Panel discussion takes a look at American politics, Texas style

BY B.J. ALMOND
Rice News staff

“There is certainly a national perception and a very deep paranoia about Texas politics and its influence on government,” said Houston Chronicle White House correspondent Julie Mason. “I think people ascribe a lot of clichéd Texas values to what is actually the Bush administration’s self-confidence and sort of forcefulness.”

Photo by Jeff Fitlow
Brown College senior Shawn Leventhal, left, moderates a discussion by, from left, Paul Burka of Texas Monthly, Julie Mason of the Houston Chronicle and Earl Black of Rice University. Panelists examined Texas’ influence on American politics at this event held last month at the James A. Baker III Institute for Public Policy.

Mason spoke at Rice Jan. 25 as one of three participants in a panel discussion of Texas’ influence in American politics. Organized by the Baker Institute Student Forum (BISF) at the James A. Baker III Institute for Public Policy, the panel also featured Earl Black, the Herbert S. Autrey Professor of Political Science at Rice, and Paul Burka ’63, senior executive editor of Texas Monthly.

Mason said President George W. Bush’s penchant for top-down management has resulted in cabinet appointees he can trust to be “in lockstep with the idea of policy emanating outwards from the Bush White House.”

Loyalty is important to Bush, Mason said, so it’s not surprising that some of his appointees for his second term are Texans like Alberto Gonzales and Margaret Spellings, whom he has worked with and learned to trust since his days as governor of Texas.
Black, author of “The Rise of the Southern Republicans,” placed the importance of Texas’s role in modern American politics in a historical context.

Noting that the elections for president, the Senate and House of Representatives are all very competitive now, Black said, “It is unprecedented in my lifetime for this to be a reality.”

He attributed this change to the rise of the Southern Republicans to positions of competition and acknowledged that Texas – “not only the least southern of the Southern states but also the biggest” – made a significant difference, especially since Texas has become the second most populous state and now has 34 electoral votes.

As a result of the 2004 elections, Republicans have control of the Senate, the House and the White House for the next four years — a feat they have not mastered since the 1920s. Black said the “audacious, outrageous Republican redistricting plan” that Tom DeLay pushed through the Texas legislature in 1994 paved the way for the “Republican revolution” over the past decade.

“Until last fall, the Republicans had never managed to win a majority of the Texas House delegation,” Black said.

Burka described some of the “great Texas myths” that have found their way into national politics.

“On the frontier you were a liability if you couldn’t hold your own,” he said, and that notion applied to Texas politics as well. The underdog was shown very little sympathy. “People who can’t make it — tough luck, buddy.”

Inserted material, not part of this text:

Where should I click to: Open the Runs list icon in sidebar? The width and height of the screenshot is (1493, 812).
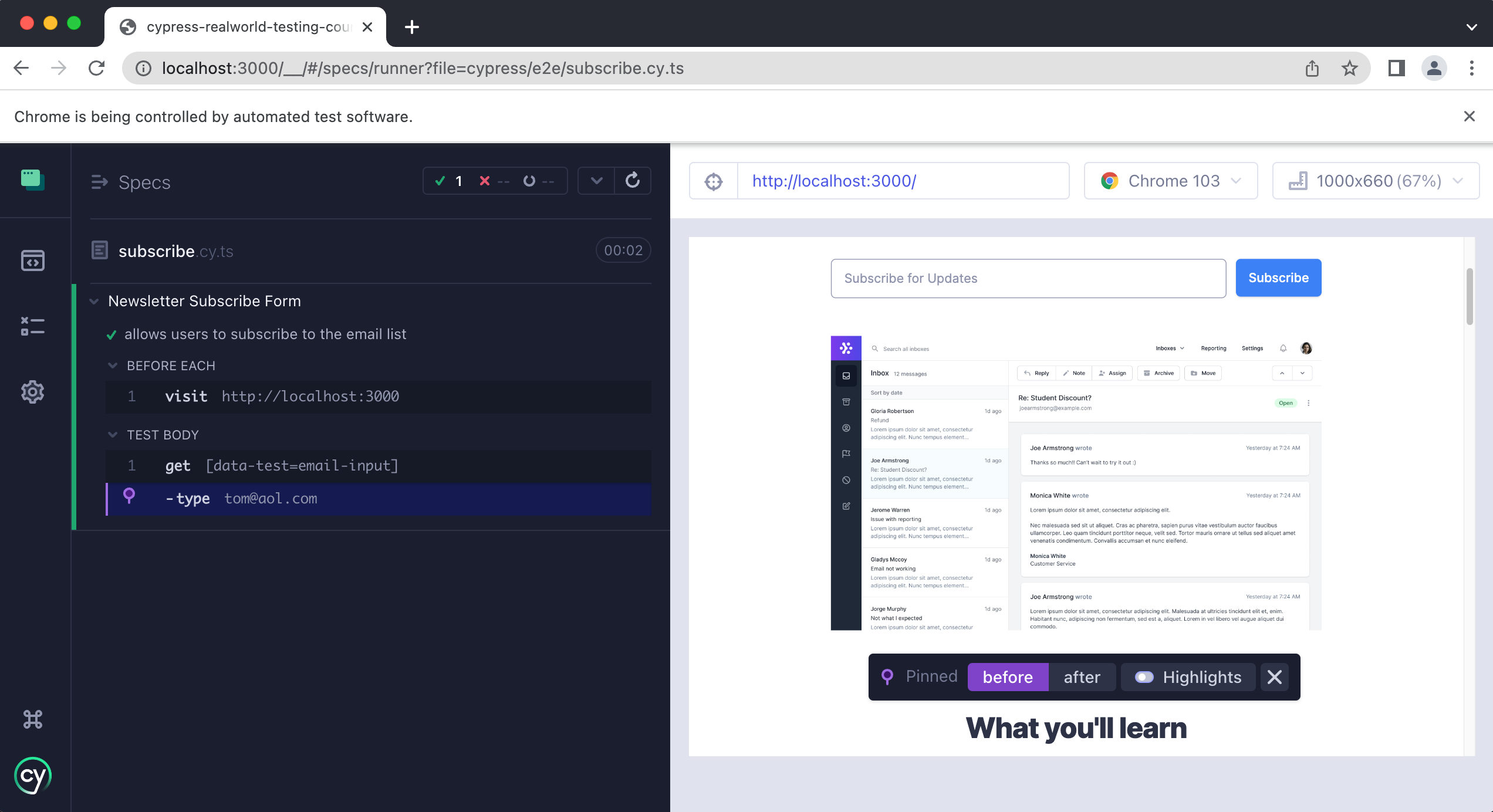pyautogui.click(x=33, y=326)
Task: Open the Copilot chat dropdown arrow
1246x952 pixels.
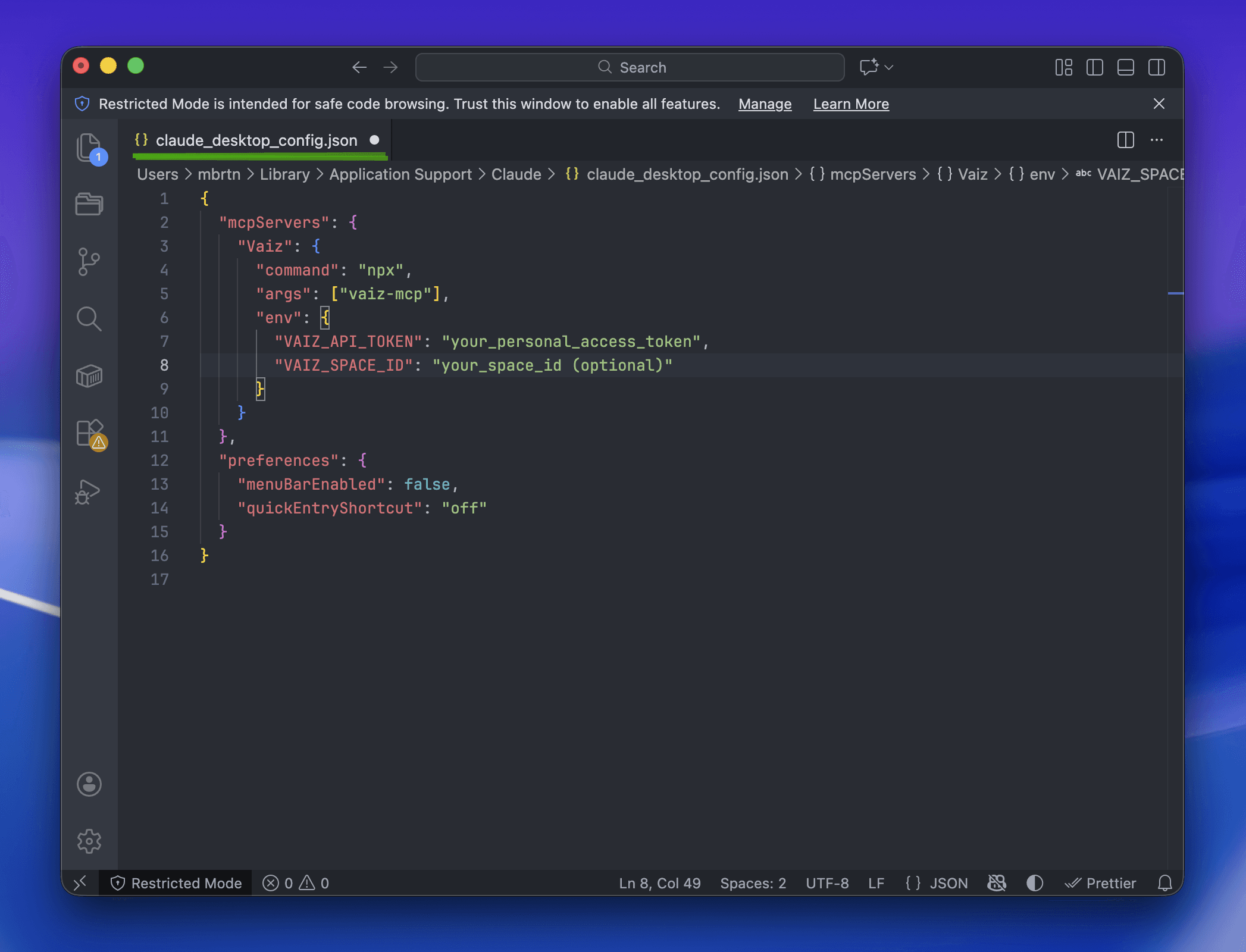Action: [x=889, y=67]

Love of the land and its importance was another myth. But in Texas, that didn’t mean protect the land — it meant exploit it by growing cattle and drilling for oil. “People didn’t have money here. They had land,” Burka said, adding that taxation was very unpopular. The “anti-tax sentiment” continues to survive in Texas. “Generally Texans are very reluctant to part with their tax dollars,” Burka said.

Texan oil is another myth, and it’s characterized by a big gamble, an all-or-nothing risk that results in a big gusher or a dry hole. “I think that tendency to have big gambles is certainly something that looms large in the mind of a certain Texan president,” Burka said.

The Alamo myth — “the line in the dirt” — is still exemplified by Texas politicians. “They draw lines in the dirt,” Burka said, and insist on doing things their way.

Many of the values espoused in Texas are also rural values found in other Republican states, Burka noted. “You can’t make the case that Texas is responsible for red [Republican] America, but we are the emblem to blue America of everything they don’t like about red America.”

The panel discussion was moderated by Shawn Leventhal, who organized the event with Dustin Stephens. Both are founding members of BISF.